Problem set:
a: In the plot summary about Carrie's prom, what does Sue see Norma doing after sneaking into the gym?
b: Carry on the plot summary about Carrie's prom from its last sentence.

Given text:
As prom preparations begin, excitement fills the school. Chris and Billy sneak into the gym to set up their cruel prank with a bucket of pig’s blood ("A Night We’ll Never Forget"). Miss Gardner warns Sue and Tommy not to harm Carrie, but Tommy reassures Sue that he understands her intentions, and the two share a moment alone in the gym ("You Shine").

Carrie readies herself for the prom, filled with hope that her life will finally change ("Why Not Me?"). Margaret tries to dissuade her, believing she must protect her daughter from sin ("Stay Here Instead"). When Tommy arrives, Carrie departs, radiant in her prom gown. Left alone, Margaret turns to scripture, convinced that her daughter must be sacrificed ("When There’s No One").

At the gym, students arrive in their finest clothes, buzzing with excitement ("Prom Arrival"). Miss Gardner praises Carrie’s transformation, reminiscing about her own prom ("Unsuspecting Hearts – Reprise"). Tommy convinces Carrie to dance, and the crowd warms up to her as the night unfolds ("Dreamer in Disguise – Reprise"). Hidden above, Chris and Billy prepare their trap while Sue sneaks in and notices Chris' partner-in-crime Norma swapping prom ballots ("Prom Climax").

Source material:
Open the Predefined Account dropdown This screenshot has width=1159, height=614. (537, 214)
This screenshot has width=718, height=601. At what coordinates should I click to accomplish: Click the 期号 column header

Outputs by task:
a: Norma is swapping prom ballots.

b:
Tommy and Carrie are crowned Prom King and Queen as the school salutes them ("Alma Mater"). Sue realizes what’s about to happen and tries to warn Miss Gardner, but is pushed out, having been wary of her forgoing her attendance to prom in favor of Carrie. Chris gives the signal, and Billy releases the bucket, drenching Carrie in blood. Laughter erupts, and Carrie’s humiliation ignites her rage. Using her powers, she seals the exits and destroys everything in the gym, killing everyone inside ("The Destruction"). Sue watches helplessly as her classmates die while the school burns down.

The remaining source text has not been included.